Note: It is worth highlighting that there have been and are attempts to come up with smaller models still delivering comparative performance to the original models. Notably DilBert. But these are still quite large compared to a simple RNN model (e.g. DilBert has around 66M parameters).

Yes: Easy to prototype/understand

Say you are given an NLP problem and asked to assess the feasibility of using a Seq2Seq/Transformer model. You can quickly have Seq2Seq model up and running compared to a Transformer, as Seq2Seq models are much simpler and easier to understand. If you’re keen on learning how to implement Seq2Seq models and understand how they work, you can try my course “Machine Translation in Python” on DataCamp.

Yes: RNNs are evolving

There’s always research done to improve RNN based models and improve their ability to preserve long-term dependencies. One particular example is found in the paper Mogrifier LSTM [6].

No: The Transformer model delivers better performance across many NLP tasks

It is no brainer that, it has been proven constantly that Transformer models outperform sequential models almost always. Therefore, if you are all about performance and no need to worry about memory, Transformers would be the to-go solution.
= = = = = = =
Given task: Carry on the comparison of RNN models and Transformers above, picking up after its final sentence.

Supplied information:
= = = = = = =
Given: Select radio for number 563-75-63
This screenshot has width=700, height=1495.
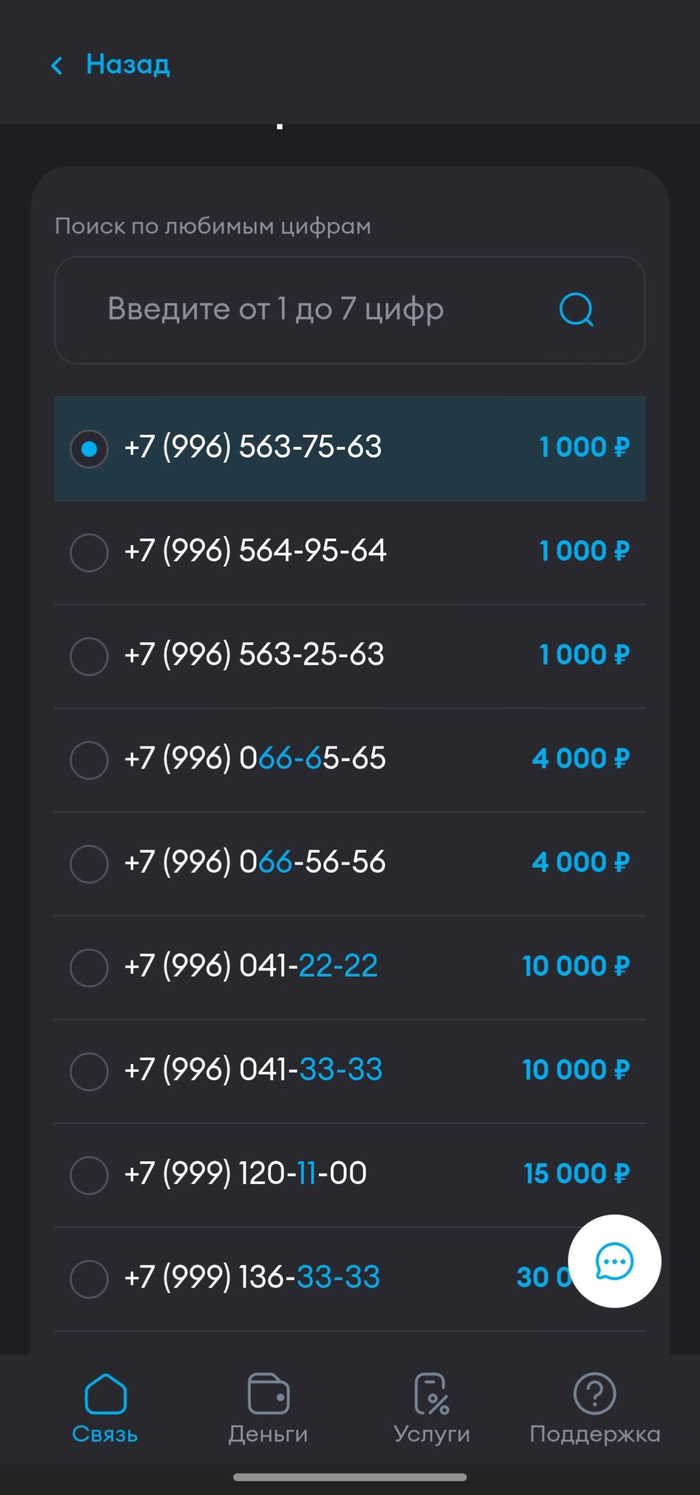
= = = = = = =
Answer to this exercise:
No: Transformer models are more robust to adverserial attacks

Improving models against adversarial attacks is an important field of research in machine learning. Research has been done assessing Transformers/RNNs ability to withstand adversarial attacks [7]. It appears to be that Transformer models are more robust against adversarial attacks.

Does it have to be yes or no?

We shouldn’t forget that it doesn’t have to be yes or no and we can in fact leverage the best of both worlds. While transformer based models have superior performance, RNN based models are low in memory consumption. May be it’s possible to reach a trade-off between the two by combining them to a single model.

Hopefully, we’ll see some exciting research in the future trying to combine these two super powers to one single awesome model!